In the records below, find the line with "Sandia Pueblo [button] (616, 2222)" and the line with "Pena Blanca [button] (389, 2410)"; return exactly those lines and every line between them.

=-=-=-=-=

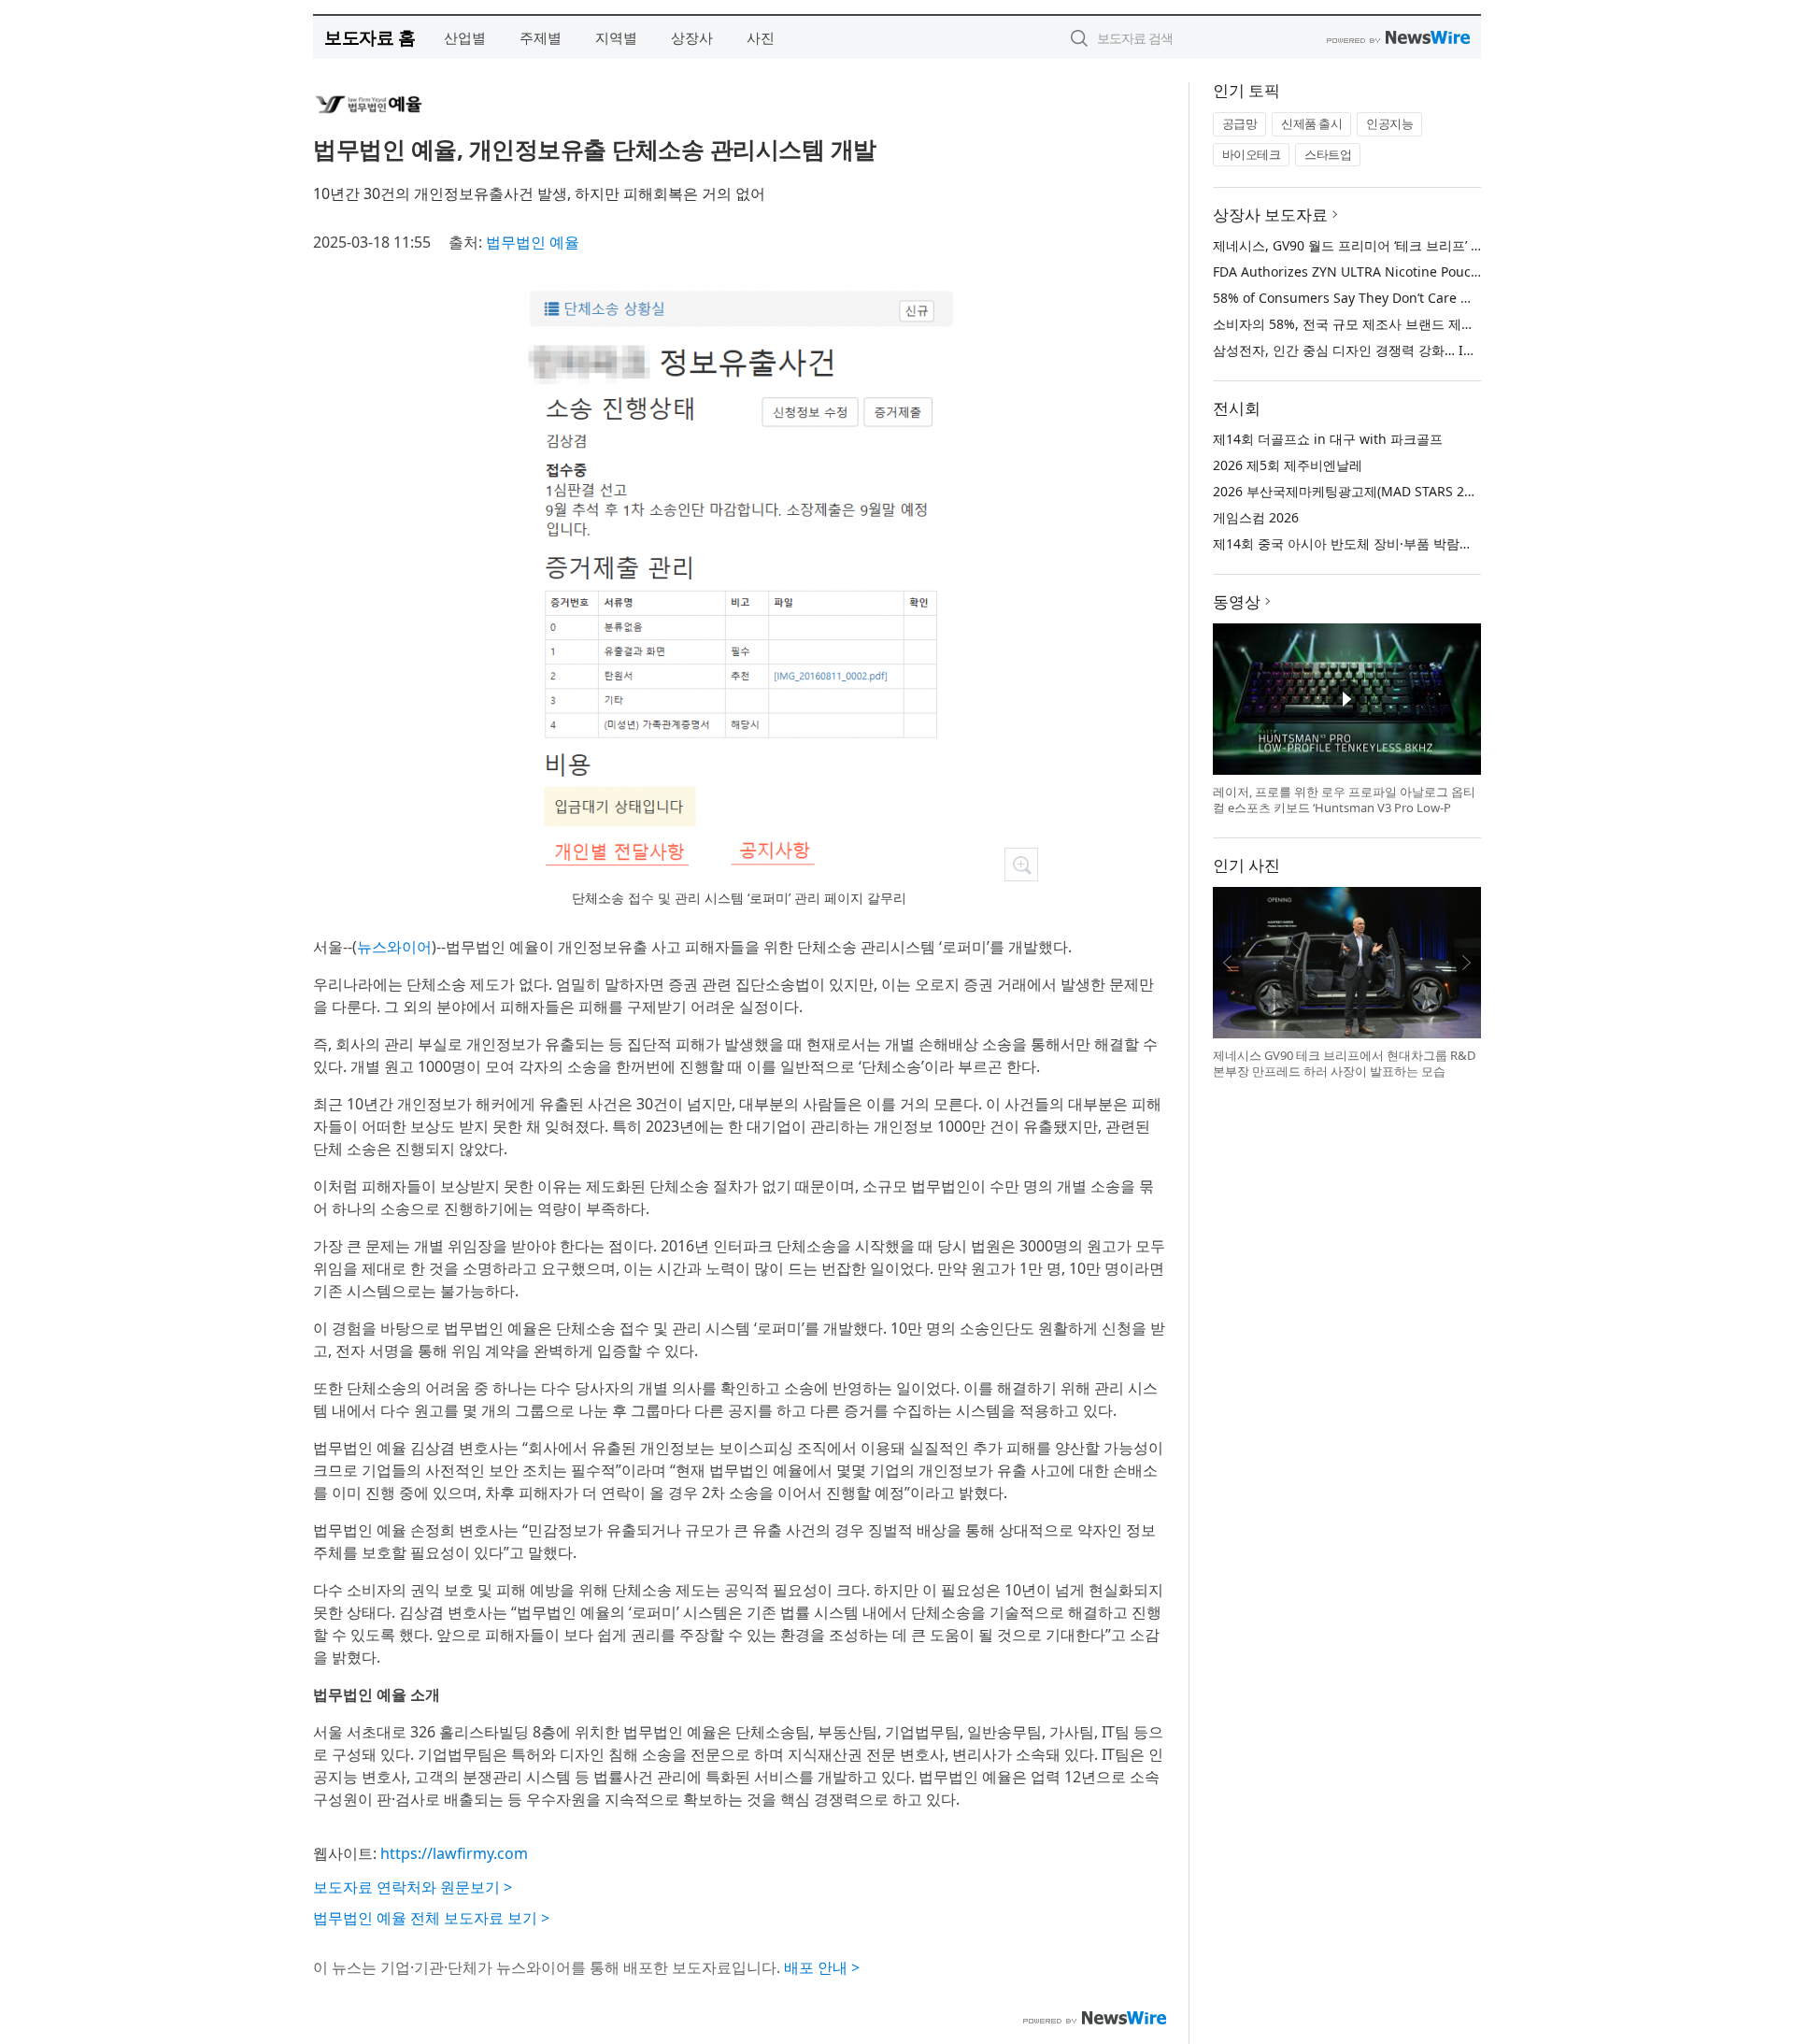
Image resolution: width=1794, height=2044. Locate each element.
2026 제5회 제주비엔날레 (1287, 465)
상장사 (692, 37)
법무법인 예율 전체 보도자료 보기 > (431, 1918)
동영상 (1236, 601)
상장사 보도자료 (1270, 214)
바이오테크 (1251, 154)
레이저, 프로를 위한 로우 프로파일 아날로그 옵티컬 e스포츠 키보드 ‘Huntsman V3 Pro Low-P (1344, 800)
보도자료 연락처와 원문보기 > (412, 1887)
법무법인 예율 (532, 242)
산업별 (465, 37)
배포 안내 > (822, 1967)
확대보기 (1021, 864)
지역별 (616, 37)
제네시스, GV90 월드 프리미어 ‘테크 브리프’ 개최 (1355, 245)
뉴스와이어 (394, 946)
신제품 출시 (1311, 123)
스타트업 (1327, 154)
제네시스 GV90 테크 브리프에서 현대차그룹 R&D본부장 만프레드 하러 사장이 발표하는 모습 (1344, 1063)
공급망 (1240, 123)
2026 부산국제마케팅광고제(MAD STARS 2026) (1351, 491)
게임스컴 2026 (1256, 517)
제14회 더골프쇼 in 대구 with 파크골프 (1328, 439)
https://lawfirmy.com (454, 1853)
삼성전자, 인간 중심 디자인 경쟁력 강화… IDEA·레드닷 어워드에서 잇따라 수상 (1443, 350)
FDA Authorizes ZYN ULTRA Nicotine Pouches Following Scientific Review (1438, 271)
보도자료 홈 (369, 37)
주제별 (541, 37)
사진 (761, 37)
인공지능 (1389, 123)
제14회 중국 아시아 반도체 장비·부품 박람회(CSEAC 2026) (1383, 543)
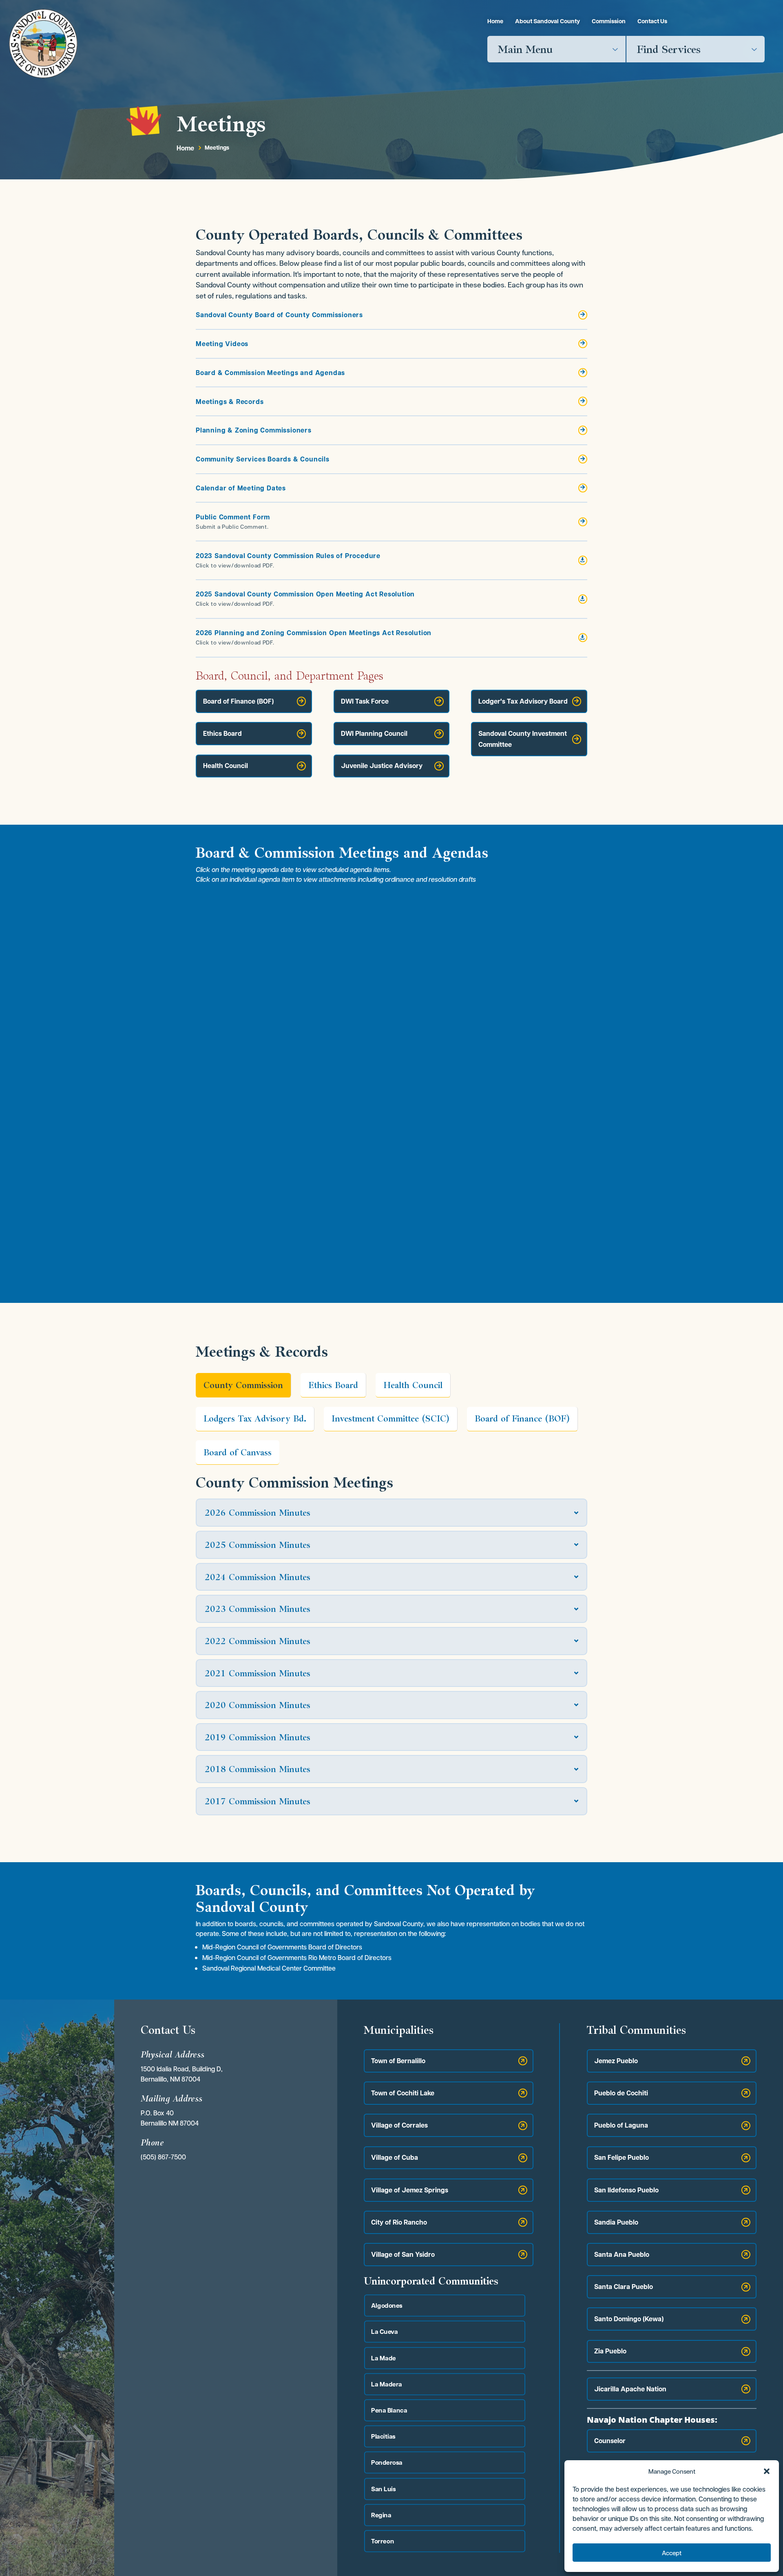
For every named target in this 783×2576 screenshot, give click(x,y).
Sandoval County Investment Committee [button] (522, 739)
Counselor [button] (610, 2440)
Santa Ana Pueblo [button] (621, 2254)
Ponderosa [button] (387, 2462)
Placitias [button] (383, 2436)
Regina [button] (381, 2514)
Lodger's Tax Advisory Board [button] (523, 701)
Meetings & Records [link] (229, 401)
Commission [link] (609, 21)
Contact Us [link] (652, 21)
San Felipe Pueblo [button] (621, 2157)
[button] (767, 2471)
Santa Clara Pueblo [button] (623, 2286)
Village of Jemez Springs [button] (409, 2189)
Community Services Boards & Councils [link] (263, 459)
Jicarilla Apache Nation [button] (630, 2388)
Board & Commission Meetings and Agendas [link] (270, 372)
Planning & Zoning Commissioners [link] (254, 430)
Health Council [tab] (412, 1385)
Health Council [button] (225, 765)
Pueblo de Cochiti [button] (621, 2092)
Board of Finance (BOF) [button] (238, 701)
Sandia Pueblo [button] (616, 2222)
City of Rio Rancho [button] (399, 2222)
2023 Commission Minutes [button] (257, 1609)
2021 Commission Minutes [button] (257, 1673)
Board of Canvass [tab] (237, 1452)
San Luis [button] (383, 2488)
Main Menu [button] (525, 49)
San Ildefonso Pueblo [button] (626, 2189)
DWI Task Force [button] (365, 701)
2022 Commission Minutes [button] (257, 1641)
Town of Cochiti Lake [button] (402, 2092)
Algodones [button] (387, 2305)
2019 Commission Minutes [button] (257, 1737)
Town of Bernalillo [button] (398, 2060)
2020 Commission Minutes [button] (257, 1705)
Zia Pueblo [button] (610, 2350)
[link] (43, 43)
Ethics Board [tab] (333, 1385)
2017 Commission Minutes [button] (257, 1801)
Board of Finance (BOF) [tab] (522, 1418)
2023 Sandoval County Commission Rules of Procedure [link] (288, 555)
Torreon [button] (382, 2540)
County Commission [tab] (243, 1385)
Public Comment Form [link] (233, 516)
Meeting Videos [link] (222, 343)
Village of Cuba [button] (394, 2157)
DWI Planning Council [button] (374, 733)
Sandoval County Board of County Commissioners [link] (279, 314)
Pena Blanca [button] (389, 2410)
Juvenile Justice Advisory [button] (381, 765)
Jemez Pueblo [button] (616, 2060)
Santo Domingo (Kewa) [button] (629, 2318)
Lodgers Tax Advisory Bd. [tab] (254, 1418)
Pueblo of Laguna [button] (621, 2125)
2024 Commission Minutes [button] (257, 1577)
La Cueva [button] (384, 2331)
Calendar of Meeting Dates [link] (241, 487)
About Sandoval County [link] (547, 21)
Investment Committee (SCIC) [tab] (390, 1418)
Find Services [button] (669, 49)
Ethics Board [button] (222, 733)
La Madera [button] (386, 2384)
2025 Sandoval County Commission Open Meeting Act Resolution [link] (305, 593)
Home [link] (495, 21)
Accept (671, 2553)
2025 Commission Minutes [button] (257, 1545)
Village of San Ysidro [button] (403, 2254)
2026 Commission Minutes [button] (257, 1513)
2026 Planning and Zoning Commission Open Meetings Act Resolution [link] (313, 632)
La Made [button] (383, 2357)
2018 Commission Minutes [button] (257, 1769)
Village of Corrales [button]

=-=-=-=-=

* REPLY:
Sandia Pueblo [button] (616, 2222)
City of Rio Rancho [button] (399, 2222)
2023 Commission Minutes [button] (257, 1609)
2021 Commission Minutes [button] (257, 1673)
Board of Canvass [tab] (237, 1452)
San Luis [button] (383, 2488)
Main Menu [button] (525, 49)
San Ildefonso Pueblo [button] (626, 2189)
DWI Task Force [button] (365, 701)
2022 Commission Minutes [button] (257, 1641)
Town of Cochiti Lake [button] (402, 2092)
Algodones [button] (387, 2305)
2019 Commission Minutes [button] (257, 1737)
Town of Bernalillo [button] (398, 2060)
2020 Commission Minutes [button] (257, 1705)
Zia Pueblo [button] (610, 2350)
[link] (43, 43)
Ethics Board [tab] (333, 1385)
2017 Commission Minutes [button] (257, 1801)
Board of Finance (BOF) [tab] (522, 1418)
2023 Sandoval County Commission Rules of Procedure [link] (288, 555)
Torreon [button] (382, 2540)
County Commission [tab] (243, 1385)
Public Comment Form [link] (233, 516)
Meeting Videos [link] (222, 343)
Village of Cuba [button] (394, 2157)
DWI Planning Council [button] (374, 733)
Sandoval County Board of County Commissioners [link] (279, 314)
Pena Blanca [button] (389, 2410)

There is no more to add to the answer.